= Cosa fare =
Estrai dai record qui sotto tutte le righe dalla riga che contiene "Click the Preview in browser globe icon" giù fino alla riga che contiene "(x=702, y=265)", comprese entrambe, e riportale senza alcuna modifica.

= Record tratti da una raccolta =
--------
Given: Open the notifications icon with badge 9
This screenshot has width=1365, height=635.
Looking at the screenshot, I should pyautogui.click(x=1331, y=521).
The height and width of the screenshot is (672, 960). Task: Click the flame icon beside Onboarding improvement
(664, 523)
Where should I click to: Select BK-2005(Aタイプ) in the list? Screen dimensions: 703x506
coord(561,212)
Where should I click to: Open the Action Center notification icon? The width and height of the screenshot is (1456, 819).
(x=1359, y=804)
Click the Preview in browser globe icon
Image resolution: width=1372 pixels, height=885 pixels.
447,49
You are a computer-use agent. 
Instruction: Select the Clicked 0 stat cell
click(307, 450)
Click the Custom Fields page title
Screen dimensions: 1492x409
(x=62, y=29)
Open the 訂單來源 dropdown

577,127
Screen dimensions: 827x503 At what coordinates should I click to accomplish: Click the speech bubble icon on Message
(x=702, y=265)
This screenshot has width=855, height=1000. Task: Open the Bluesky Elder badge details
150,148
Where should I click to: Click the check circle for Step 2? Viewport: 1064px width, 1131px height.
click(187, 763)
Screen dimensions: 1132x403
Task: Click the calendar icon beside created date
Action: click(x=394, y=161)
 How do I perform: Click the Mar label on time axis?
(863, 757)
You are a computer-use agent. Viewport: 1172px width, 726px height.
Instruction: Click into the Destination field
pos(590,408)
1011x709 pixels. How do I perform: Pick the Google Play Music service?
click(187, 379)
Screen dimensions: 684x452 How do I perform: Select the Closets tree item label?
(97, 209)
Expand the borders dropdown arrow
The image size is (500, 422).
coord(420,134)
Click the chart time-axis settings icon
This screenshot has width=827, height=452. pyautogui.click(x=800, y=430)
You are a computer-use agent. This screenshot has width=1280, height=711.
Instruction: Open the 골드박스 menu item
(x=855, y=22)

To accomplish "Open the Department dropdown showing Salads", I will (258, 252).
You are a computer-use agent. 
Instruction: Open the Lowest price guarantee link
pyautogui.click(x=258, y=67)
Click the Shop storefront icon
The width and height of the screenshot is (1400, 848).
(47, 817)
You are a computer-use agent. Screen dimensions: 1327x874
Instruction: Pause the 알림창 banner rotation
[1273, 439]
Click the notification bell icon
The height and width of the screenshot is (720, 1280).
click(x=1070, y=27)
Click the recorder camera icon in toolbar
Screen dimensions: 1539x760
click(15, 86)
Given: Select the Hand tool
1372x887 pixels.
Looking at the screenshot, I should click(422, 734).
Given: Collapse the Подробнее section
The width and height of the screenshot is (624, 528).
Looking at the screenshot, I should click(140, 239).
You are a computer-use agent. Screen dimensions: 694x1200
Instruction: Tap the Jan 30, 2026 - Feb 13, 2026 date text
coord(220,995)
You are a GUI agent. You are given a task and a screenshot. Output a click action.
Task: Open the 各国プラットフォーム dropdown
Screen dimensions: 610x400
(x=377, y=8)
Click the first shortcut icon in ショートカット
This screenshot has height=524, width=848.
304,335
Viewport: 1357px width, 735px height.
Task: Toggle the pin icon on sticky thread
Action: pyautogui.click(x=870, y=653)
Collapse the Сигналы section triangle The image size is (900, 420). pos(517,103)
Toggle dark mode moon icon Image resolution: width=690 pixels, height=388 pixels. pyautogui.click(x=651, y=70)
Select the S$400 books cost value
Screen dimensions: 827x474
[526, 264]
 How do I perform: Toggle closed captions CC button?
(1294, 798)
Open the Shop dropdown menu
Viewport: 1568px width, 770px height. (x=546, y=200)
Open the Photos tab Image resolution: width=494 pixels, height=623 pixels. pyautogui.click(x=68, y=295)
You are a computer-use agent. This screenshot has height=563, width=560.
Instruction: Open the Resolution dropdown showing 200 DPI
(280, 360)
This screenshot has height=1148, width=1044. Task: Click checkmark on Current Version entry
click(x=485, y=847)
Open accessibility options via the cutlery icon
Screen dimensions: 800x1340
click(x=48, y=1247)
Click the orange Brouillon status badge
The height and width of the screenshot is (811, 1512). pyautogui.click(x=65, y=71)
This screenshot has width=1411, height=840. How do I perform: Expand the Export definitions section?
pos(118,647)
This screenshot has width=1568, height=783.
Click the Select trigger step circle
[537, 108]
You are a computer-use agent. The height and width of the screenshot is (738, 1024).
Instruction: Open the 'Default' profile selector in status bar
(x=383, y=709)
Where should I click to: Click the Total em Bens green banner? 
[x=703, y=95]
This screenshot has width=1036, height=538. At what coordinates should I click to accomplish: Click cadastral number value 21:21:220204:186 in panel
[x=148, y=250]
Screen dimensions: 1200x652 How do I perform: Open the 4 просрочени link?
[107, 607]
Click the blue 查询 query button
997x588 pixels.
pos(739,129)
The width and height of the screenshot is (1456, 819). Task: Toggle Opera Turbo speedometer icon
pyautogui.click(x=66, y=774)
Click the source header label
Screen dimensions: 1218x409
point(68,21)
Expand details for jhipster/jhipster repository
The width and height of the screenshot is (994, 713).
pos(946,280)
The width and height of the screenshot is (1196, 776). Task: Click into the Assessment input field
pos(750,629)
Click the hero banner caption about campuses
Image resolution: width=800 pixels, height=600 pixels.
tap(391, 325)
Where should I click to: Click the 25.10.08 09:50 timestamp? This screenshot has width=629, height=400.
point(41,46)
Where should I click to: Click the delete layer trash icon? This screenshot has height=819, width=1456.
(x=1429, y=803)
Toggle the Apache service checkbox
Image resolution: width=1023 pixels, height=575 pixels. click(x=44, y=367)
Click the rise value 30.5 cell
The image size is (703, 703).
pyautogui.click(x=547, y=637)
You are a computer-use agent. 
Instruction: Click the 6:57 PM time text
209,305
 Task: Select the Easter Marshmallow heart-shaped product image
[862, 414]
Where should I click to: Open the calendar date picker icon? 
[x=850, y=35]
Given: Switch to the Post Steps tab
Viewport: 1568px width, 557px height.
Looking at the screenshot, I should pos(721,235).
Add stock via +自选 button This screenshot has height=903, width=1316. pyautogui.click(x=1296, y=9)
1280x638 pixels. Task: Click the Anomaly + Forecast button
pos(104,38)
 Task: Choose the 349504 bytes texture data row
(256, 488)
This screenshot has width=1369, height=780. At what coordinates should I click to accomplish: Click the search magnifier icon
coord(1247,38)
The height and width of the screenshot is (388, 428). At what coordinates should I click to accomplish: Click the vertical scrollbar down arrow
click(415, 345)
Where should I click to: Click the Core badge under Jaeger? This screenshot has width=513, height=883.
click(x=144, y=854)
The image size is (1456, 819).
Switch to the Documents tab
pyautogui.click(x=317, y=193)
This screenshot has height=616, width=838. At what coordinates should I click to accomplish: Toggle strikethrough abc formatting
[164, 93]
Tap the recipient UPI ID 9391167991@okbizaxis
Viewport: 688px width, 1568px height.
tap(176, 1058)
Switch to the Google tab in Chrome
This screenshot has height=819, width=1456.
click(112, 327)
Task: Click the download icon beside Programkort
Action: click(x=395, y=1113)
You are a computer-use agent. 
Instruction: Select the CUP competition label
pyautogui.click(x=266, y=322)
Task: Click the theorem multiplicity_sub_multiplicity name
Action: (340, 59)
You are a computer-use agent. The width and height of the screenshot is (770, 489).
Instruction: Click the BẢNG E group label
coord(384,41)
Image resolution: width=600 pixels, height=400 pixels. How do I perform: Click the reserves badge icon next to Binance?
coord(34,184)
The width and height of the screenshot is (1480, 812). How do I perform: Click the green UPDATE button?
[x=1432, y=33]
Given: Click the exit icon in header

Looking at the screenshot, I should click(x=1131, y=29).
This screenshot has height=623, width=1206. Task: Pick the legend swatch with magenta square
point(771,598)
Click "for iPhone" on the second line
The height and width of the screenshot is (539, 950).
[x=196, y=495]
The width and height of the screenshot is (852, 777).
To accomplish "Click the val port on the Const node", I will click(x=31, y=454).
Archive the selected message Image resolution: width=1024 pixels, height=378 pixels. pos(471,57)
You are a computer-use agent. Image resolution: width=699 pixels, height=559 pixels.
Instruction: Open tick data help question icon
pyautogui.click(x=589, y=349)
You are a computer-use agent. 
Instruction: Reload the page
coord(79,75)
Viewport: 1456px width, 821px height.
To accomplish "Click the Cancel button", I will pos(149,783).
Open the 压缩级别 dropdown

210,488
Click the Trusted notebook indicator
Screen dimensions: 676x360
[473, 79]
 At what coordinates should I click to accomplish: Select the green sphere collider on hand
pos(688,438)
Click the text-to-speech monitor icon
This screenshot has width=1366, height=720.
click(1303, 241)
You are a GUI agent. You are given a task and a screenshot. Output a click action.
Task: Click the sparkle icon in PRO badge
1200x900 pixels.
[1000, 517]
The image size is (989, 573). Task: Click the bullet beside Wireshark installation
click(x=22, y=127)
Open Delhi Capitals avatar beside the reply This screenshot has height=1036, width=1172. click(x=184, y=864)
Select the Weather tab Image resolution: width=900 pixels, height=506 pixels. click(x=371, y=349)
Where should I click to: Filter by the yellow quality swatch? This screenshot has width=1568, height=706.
--------
= Soluzione =
Click the Preview in browser globe icon
Image resolution: width=1372 pixels, height=885 pixels.
447,49
You are a computer-use agent. 
Instruction: Select the Clicked 0 stat cell
click(307, 450)
Click the Custom Fields page title
Screen dimensions: 1492x409
(x=62, y=29)
Open the 訂單來源 dropdown

577,127
Screen dimensions: 827x503 At what coordinates should I click to accomplish: Click the speech bubble icon on Message
(x=702, y=265)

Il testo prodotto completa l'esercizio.